→ **Assignment**:
In the records that follow, find each line with "Expand" and pull it out.

→ **Records shown**:
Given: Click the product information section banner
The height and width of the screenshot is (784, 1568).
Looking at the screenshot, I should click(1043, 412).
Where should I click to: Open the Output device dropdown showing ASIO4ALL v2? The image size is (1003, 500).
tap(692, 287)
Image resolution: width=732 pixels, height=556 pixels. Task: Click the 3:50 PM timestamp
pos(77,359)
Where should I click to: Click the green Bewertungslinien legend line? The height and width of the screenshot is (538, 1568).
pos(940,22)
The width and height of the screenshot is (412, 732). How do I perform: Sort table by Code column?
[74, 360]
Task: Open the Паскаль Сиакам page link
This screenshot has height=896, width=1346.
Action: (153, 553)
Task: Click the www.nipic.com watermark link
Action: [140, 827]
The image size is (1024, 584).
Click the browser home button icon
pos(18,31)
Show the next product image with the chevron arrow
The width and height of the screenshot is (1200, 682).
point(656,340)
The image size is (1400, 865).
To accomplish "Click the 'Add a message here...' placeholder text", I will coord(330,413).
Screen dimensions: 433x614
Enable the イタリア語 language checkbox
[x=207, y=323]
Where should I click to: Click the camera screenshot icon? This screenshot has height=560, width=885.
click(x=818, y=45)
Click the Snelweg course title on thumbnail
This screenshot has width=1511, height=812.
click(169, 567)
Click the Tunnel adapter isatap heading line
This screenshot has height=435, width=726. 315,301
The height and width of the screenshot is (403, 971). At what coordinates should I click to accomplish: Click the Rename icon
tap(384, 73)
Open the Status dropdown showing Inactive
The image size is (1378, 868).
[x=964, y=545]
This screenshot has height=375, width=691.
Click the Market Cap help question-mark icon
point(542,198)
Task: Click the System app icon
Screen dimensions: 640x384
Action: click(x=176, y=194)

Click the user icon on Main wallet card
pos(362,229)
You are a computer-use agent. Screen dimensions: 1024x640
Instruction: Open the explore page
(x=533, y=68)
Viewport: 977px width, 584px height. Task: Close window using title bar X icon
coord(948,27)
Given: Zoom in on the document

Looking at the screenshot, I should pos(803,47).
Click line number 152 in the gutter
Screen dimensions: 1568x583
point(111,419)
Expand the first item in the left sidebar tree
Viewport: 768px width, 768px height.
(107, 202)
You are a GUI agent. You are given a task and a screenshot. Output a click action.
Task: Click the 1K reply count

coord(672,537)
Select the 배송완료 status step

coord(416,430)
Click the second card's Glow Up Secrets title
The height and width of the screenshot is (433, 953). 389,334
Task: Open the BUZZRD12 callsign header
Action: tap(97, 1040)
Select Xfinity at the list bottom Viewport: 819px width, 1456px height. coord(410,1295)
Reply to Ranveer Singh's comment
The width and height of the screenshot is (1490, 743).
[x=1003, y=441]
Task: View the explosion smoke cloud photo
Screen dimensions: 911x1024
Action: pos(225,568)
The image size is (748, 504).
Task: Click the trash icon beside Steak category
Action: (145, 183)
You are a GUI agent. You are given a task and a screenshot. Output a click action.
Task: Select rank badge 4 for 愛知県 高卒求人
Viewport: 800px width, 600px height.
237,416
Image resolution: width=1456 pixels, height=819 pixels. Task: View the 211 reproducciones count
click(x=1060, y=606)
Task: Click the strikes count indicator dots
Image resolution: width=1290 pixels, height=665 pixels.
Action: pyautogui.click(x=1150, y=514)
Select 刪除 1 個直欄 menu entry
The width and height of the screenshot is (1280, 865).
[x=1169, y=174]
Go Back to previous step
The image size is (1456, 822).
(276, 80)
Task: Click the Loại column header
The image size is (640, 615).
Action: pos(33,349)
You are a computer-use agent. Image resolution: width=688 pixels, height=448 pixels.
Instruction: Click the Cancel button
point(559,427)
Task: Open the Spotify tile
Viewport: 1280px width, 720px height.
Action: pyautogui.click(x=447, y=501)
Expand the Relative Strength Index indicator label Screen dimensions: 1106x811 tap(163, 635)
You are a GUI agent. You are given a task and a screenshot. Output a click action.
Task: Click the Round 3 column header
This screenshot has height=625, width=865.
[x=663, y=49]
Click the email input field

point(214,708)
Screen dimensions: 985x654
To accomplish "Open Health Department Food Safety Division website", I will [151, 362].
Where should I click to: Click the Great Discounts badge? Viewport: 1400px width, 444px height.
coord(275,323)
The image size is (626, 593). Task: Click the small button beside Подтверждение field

→ **Result of this task**:
Expand the first item in the left sidebar tree
Expand the Relative Strength Index indicator label Screen dimensions: 1106x811 tap(163, 635)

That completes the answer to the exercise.